___ Excerpted records ___

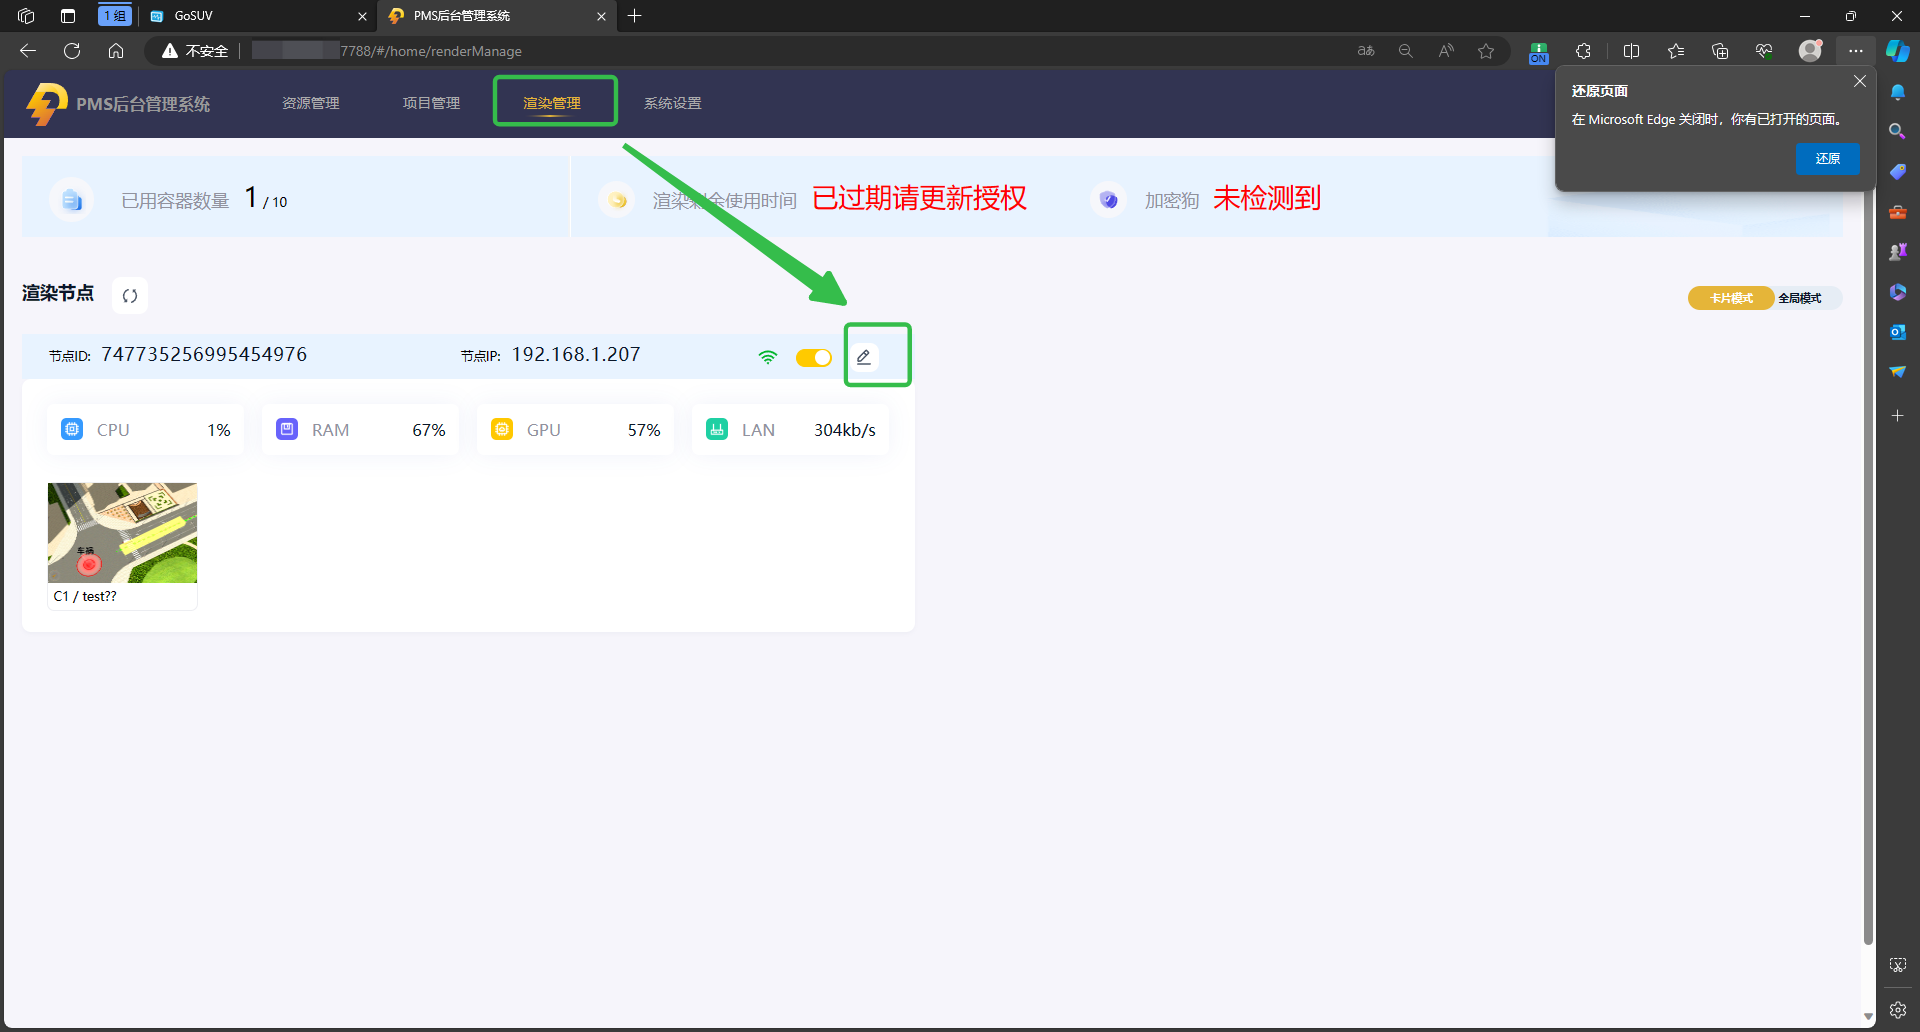Toggle the render node enable switch
1920x1032 pixels.
[x=813, y=358]
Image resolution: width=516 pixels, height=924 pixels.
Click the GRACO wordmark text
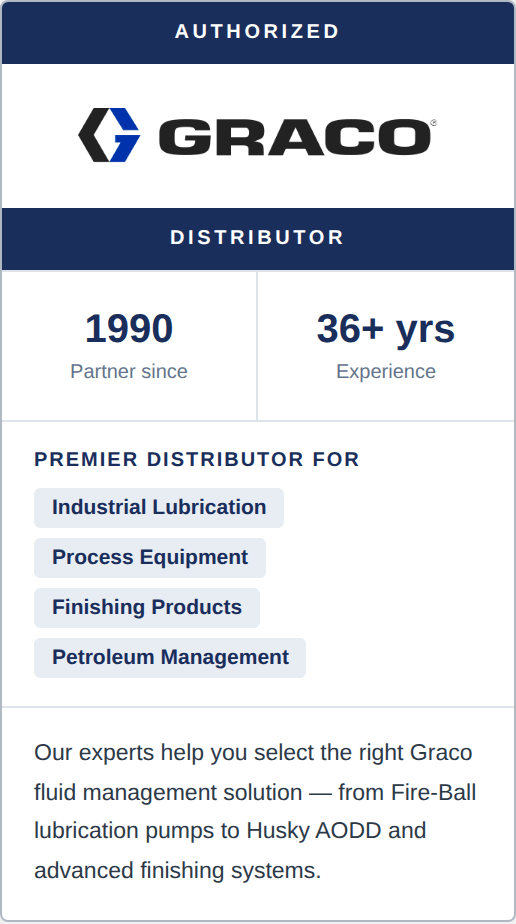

___

# Problem to solve:
Count the lines in the material above that contain the string "pixels", and give only the number.

# Answer below:
2